▶ [AIM OF THE EXERCISE]
Pull each line with the string "agent" from the entries.

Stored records
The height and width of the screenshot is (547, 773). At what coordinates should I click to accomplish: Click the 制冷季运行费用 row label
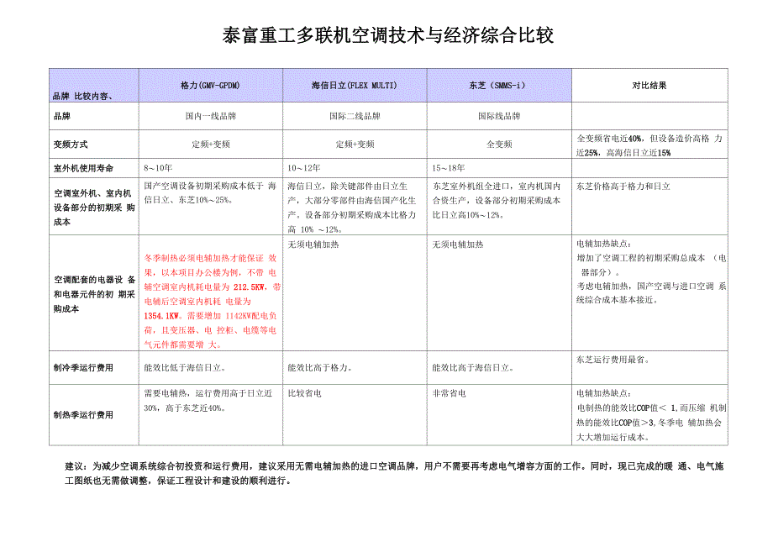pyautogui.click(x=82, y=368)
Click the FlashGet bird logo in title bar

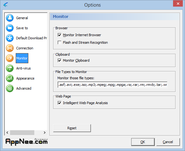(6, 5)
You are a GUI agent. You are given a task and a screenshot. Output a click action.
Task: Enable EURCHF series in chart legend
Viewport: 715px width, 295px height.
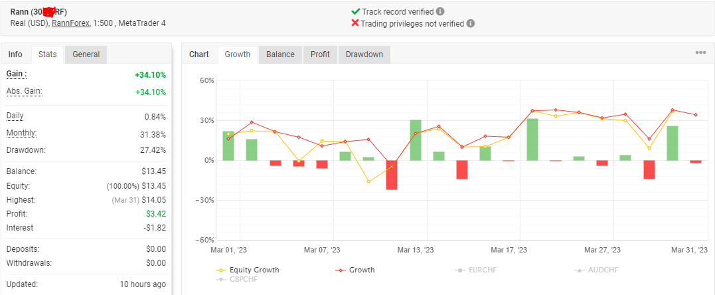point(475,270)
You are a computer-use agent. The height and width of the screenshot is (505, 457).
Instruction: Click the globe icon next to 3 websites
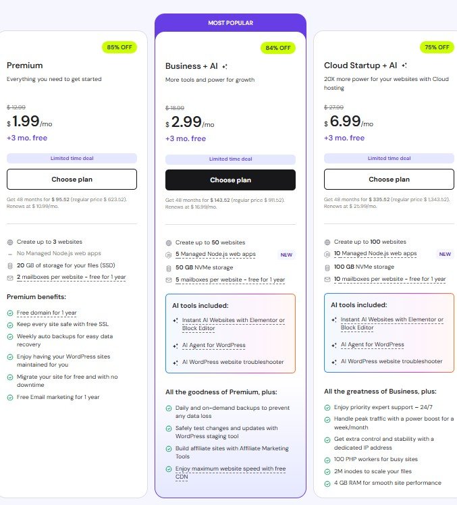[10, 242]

▶ [FINAL ANSWER]
You are a GUI agent. You are given a task and a screenshot. Output a click action.
You are a computer-use agent. The height and width of the screenshot is (505, 457).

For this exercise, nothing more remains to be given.